WordPress Feature Debt
Filtering, categories, date-driven content, and editorial workflows had accreted over time. Anything built in Webflow had to match real reader behavior, not just look fine in a template.
Marketing Ownership
The goal was operational independence: publish, reorganize, and iterate without opening a ticket for every structural change.
The Core Insight
Treat the migration as a product launch, not a file transfer.
The valuable artifact wasn't a pixel-perfect page — it was continuity: authority preserved, internal links intact, and a CMS that matched how the team actually publishes. Every decision — collection fields, template splits, filter UI, redirect rules — had to be tested against those outcomes.
If SEO and editorial workflow are both first-class requirements, the build order matters: structure and URL strategy before polish; CMS ergonomics before edge-case animations.
Approach
Audit first. Map content types, taxonomies, URL patterns, and high-value landing pages. Identify what must be one-to-one versus what could be consolidated.
Build for the CMS. Webflow's CMS is only as good as the schema — field naming, references, and template boundaries determine whether the team can scale content or fight the system.

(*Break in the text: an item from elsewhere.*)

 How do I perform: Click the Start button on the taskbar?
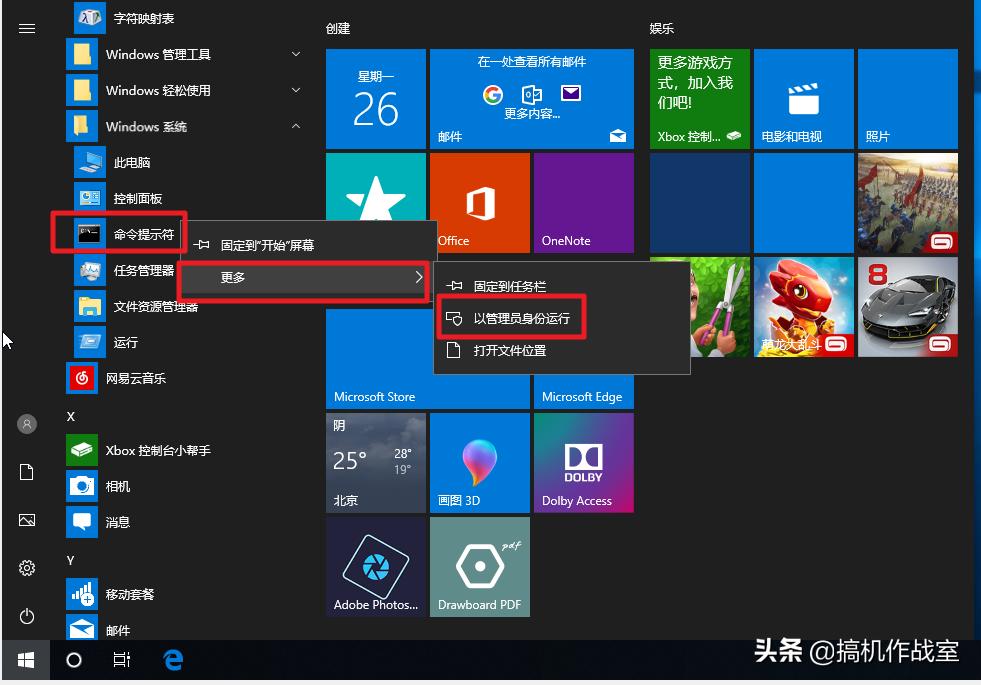click(25, 660)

Pair engineering with editorial QA. Migrations fail in the gaps: a missing redirect, a truncated meta description, a template that breaks on legacy embeds. Cross-checking with marketing caught those before launch.
Launch with redirect discipline. Systematic 301s from legacy routes to new routes, validated against crawl data and spot checks on high-traffic posts.
What We Built
CMS & templates
Structured the blog in Webflow so posts, categories, and supporting fields mapped cleanly from WordPress. Templates covered listing and detail views with room for the team's ongoing publishing rhythm — not a one-off campaign microsite.
Discovery & filtering
Recreated reader-facing tools to browse content by category and time — the kind of filtering that sounds simple until you account for edge cases, empty states, and performance on long lists.
SEO continuity
Carried forward titles, descriptions, and structured cues where applicable; kept URLs and redirects aligned so the transition read as a platform move, not a new site with amnesia.
Performance & operations
Leaned on Webflow's hosting and asset pipeline so pages loaded faster than the legacy stack, with less operational overhead for the team maintaining it.
Collaboration
I worked tightly with marketing on structure, acceptance testing, and launch sequencing — this project only works when editorial stakeholders trust the CMS. The outcome was a property they could run day to day without developer intervention for routine publishing.
Outcome
The blog relaunched on Webflow with 850+ entries migrated into a coherent CMS, filtering and browse patterns rebuilt for readers, and redirect and metadata work aimed at protecting organic visibility through the cutover. The subsequent Emplifi acquisition shifted branding and ownership, but the migration itself left the team with a faster, more maintainable foundation for content.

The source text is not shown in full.